#### EXCERPT TO READ
_ _ _
Understanding the Comparison Process

During a Validation Run, Validata follows a multi-step process to compare records between the Source and Target tables in each Validation Pair. This process includes:

Filtering out records with null values in the comparison key columns,
Excluding duplicate records, and
Evaluating the remaining unique records

This section offers a conceptual view of the comparison process and explains how Validata computes comparison metrics.

Forming Validation Pairs

The comparison process begins by forming Validation Pairs, where each Pair consists of a table from the Source dataset and its corresponding table from the Target dataset. Validata intelligently auto-maps Source tables to Target tables and maps Source and Target columns within each Pair to one another. You may modify or override any of these mappings and select which mapped tables and columns Validata should evaluate.

Validata will only compare the data in the mapped columns that you have selected for comparison. If the Source and Target tables contain mapped columns that you have not selected for comparison, Validata will not process and evaluate the data in those columns.

A few additional points:

If a column in the Source or Target table contains a data type unsupported by the current Validata edition, that column cannot be selected for comparison
If a column in one table of the Validation Pair is not mapped to a column in the other table in the Pair, that column cannot be selected for comparison.
All Validation types require you to specify comparison key(s), except for Custom Validation where the comparison key is optional but recommended.

Selecting Comparison Keys

The next step is identifying the column or set of columns that serve as Comparison Keys. These keys determine how Validata matches records in the Source table to records in the Target table.

We recommend that you choose a column that contains unique values as the comparison key column to ensure that the comparison does not result in unexpected comparison results.

If the data system requires a primary key, we strongly recommend that you choose the primary key as the comparison key. Depending on your use case, you may also choose a column other than the primary key as your comparison key, or you may choose multiple columns to act as a composite comparison key. Validata filters out records that have null values in any of the comparison key columns and does not compare records that contain duplicate values in the comparison key columns; therefore, you should choose your comparison keys appropriately.

In this section, we present two scenarios to illustrate the comparison process:

Comparison using 1 column as the comparison key
Comparison using 2 columns to form a composite comparison key

We will use fictional point-of-sale data that is replicated from a relational database (Source) to a data warehouse (Target). We assume that the data warehouse is configured in APPEND mode; therefore it supports duplicate records, i.e. records that share the same primary key.

Scenario-1: Using 1 column as the Comparison Key

In this scenario, we map Source.TxnID to Target.TxnID to form the Comparison Key. Validata uses this comparison key to match records in the Source table to corresponding records in the Target table. We also map semantically equivalent data in both tables to ensure accurate comparison (e.g., Source.MerchName is mapped to Target.MerchName).

Filtering null records

When ingesting data, Validata automatically filters out records that have null values in the comparison key column (i.e., TxnID). These null records are not processed, compared, or included in the validation metrics or reconciliation scripts.
_ _ _
#### RECORDS PROVIDED
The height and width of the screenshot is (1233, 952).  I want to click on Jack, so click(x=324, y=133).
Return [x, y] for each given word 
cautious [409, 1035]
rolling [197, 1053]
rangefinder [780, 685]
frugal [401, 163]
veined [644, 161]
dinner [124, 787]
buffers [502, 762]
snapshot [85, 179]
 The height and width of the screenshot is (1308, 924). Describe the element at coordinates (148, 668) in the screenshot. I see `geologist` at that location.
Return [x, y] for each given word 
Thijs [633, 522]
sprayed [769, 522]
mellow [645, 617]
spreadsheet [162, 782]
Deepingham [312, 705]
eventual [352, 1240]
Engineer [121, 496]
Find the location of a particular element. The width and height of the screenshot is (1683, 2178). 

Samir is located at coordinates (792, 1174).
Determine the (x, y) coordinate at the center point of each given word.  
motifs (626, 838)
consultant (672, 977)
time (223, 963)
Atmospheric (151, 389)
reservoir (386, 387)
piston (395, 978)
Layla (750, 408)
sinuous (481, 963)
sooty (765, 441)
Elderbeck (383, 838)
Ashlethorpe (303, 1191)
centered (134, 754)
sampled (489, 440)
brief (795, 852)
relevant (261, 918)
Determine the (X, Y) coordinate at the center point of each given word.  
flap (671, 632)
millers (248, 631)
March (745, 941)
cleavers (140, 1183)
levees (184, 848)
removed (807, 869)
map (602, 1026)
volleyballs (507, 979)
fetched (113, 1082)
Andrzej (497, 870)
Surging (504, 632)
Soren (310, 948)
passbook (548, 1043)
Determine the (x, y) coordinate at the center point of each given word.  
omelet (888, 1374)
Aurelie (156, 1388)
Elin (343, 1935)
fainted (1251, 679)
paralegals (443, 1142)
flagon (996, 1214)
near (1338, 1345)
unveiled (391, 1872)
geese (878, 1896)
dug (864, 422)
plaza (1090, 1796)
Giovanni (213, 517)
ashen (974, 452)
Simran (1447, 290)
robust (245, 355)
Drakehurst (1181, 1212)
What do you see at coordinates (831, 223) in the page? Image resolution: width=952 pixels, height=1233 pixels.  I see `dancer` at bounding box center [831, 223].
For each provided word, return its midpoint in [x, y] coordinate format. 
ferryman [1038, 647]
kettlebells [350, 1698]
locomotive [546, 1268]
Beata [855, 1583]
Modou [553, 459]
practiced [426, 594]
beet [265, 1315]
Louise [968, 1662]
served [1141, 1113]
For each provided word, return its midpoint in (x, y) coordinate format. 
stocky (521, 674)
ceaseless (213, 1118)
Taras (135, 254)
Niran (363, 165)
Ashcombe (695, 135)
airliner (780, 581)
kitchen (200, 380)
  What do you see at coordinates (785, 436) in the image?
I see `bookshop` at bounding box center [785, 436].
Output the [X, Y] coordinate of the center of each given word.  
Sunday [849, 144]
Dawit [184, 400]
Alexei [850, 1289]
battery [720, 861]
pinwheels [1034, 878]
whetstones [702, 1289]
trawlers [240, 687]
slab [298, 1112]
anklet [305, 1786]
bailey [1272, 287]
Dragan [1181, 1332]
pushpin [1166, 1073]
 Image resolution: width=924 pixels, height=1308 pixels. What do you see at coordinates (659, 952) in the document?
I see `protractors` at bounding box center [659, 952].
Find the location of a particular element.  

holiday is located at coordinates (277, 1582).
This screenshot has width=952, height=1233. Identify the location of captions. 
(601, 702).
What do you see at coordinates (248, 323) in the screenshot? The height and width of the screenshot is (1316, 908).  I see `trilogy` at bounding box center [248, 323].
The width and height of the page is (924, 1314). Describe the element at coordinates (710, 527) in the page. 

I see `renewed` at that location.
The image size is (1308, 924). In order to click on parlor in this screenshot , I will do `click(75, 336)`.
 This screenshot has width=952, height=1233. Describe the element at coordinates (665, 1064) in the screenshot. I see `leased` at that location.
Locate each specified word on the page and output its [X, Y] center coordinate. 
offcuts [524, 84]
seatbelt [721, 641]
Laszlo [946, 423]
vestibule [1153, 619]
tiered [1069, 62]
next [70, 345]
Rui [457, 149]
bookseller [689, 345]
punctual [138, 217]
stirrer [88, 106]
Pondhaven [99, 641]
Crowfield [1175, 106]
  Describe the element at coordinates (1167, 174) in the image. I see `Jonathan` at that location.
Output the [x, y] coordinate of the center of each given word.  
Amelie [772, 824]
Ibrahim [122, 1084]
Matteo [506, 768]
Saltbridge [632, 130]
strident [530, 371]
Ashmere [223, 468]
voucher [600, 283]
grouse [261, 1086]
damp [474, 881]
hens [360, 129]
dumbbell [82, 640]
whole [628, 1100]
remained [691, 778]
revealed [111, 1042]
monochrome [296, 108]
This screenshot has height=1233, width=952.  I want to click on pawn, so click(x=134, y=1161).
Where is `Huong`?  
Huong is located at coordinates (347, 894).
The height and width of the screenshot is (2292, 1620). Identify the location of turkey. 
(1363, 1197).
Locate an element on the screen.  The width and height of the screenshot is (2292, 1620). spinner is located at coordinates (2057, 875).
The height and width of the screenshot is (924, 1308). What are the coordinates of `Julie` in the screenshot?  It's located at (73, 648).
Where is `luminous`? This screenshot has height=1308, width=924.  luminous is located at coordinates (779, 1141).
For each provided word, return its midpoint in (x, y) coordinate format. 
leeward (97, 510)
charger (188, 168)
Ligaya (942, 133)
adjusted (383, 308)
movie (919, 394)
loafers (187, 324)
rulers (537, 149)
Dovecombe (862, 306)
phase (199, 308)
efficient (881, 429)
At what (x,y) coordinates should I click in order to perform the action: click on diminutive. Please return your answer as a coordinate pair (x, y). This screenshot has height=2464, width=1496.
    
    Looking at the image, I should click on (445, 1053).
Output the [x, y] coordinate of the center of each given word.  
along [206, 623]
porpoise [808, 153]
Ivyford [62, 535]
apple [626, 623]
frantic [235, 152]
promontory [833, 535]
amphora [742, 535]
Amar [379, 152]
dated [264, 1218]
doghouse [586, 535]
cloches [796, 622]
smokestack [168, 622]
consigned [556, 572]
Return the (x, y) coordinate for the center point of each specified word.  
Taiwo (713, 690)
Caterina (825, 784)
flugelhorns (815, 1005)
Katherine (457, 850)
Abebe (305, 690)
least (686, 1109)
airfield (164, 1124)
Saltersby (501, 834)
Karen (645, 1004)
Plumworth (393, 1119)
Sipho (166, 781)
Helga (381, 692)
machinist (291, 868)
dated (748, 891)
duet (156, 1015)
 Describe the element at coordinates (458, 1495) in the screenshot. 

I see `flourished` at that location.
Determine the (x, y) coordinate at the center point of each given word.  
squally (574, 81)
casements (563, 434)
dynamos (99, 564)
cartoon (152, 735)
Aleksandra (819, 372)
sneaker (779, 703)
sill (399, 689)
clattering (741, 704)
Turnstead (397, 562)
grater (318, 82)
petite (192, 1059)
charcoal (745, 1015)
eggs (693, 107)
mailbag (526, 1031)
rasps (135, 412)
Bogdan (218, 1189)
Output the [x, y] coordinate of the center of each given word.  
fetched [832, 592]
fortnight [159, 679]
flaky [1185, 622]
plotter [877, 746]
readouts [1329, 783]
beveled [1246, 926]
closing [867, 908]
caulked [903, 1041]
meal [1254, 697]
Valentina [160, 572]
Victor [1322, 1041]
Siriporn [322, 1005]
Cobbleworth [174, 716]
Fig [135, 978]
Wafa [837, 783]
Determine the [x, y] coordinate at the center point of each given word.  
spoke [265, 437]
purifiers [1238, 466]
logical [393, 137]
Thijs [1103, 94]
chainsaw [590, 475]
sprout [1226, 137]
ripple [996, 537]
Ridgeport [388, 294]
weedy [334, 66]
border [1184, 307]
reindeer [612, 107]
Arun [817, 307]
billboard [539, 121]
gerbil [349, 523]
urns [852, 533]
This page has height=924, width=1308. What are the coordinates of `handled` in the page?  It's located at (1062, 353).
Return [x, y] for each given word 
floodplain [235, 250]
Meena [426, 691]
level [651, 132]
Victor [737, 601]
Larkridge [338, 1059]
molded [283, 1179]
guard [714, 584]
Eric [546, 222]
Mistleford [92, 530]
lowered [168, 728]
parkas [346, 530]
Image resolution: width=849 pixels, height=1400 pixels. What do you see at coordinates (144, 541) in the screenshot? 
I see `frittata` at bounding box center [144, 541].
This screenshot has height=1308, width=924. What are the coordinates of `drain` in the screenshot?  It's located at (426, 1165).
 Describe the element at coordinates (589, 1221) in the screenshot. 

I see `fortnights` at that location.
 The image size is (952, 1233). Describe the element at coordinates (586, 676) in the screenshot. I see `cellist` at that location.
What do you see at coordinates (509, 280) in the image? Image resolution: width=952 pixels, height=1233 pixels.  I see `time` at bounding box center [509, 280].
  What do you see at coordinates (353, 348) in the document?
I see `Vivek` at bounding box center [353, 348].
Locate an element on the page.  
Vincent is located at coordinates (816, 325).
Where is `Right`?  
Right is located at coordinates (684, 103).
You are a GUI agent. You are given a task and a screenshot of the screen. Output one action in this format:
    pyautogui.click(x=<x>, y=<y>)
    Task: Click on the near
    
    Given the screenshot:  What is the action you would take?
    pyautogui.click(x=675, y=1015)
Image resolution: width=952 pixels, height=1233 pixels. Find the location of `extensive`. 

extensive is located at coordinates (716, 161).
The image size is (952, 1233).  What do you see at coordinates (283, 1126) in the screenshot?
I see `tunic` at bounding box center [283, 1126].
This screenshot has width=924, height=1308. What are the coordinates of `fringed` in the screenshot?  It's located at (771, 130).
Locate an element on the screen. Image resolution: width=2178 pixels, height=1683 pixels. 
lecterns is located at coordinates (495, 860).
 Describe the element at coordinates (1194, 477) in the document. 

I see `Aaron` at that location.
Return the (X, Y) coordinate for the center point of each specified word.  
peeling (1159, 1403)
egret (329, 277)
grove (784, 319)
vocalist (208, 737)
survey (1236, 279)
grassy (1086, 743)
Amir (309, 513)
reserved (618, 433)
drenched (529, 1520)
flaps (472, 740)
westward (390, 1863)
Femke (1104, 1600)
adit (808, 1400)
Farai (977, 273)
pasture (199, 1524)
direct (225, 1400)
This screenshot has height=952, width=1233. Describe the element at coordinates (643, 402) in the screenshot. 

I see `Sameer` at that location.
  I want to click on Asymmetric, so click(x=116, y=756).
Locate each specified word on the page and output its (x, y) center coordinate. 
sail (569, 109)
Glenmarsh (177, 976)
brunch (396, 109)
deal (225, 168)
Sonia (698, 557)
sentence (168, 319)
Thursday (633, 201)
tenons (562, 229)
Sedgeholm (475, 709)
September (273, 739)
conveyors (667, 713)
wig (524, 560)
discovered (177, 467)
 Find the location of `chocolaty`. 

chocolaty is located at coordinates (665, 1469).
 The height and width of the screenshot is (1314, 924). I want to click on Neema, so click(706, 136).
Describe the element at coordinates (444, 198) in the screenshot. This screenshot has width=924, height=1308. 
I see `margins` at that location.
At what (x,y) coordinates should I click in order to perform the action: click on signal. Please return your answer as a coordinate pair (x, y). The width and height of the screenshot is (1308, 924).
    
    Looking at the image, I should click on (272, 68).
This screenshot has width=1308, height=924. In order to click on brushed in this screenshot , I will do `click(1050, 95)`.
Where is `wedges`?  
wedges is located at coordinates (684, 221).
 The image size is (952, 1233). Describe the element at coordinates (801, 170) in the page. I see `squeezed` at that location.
_ _ _
#### WHAT TO WORK ON
- a) Answer the questions from the comparison-process text.
(i) Which Validation type makes the comparison key optional?
(ii) In what mode is the data warehouse assumed to be configured in the scenarios?
(iii) Which column of the Source table is mapped to form the Comparison Key in Scenario-1?
- b) Render this sentence from the comparison-process text in French: "These keys determine how Validata matches records in the Source table to records in the Target table."
The listing is not needed for this work.

#### ANSWERS
- a)
(i) Custom Validation.
(ii) APPEND mode.
(iii) Source.TxnID.

- b) Ces clés déterminent la manière dont Validata fait correspondre les enregistrements de la table Source aux enregistrements de la table Target.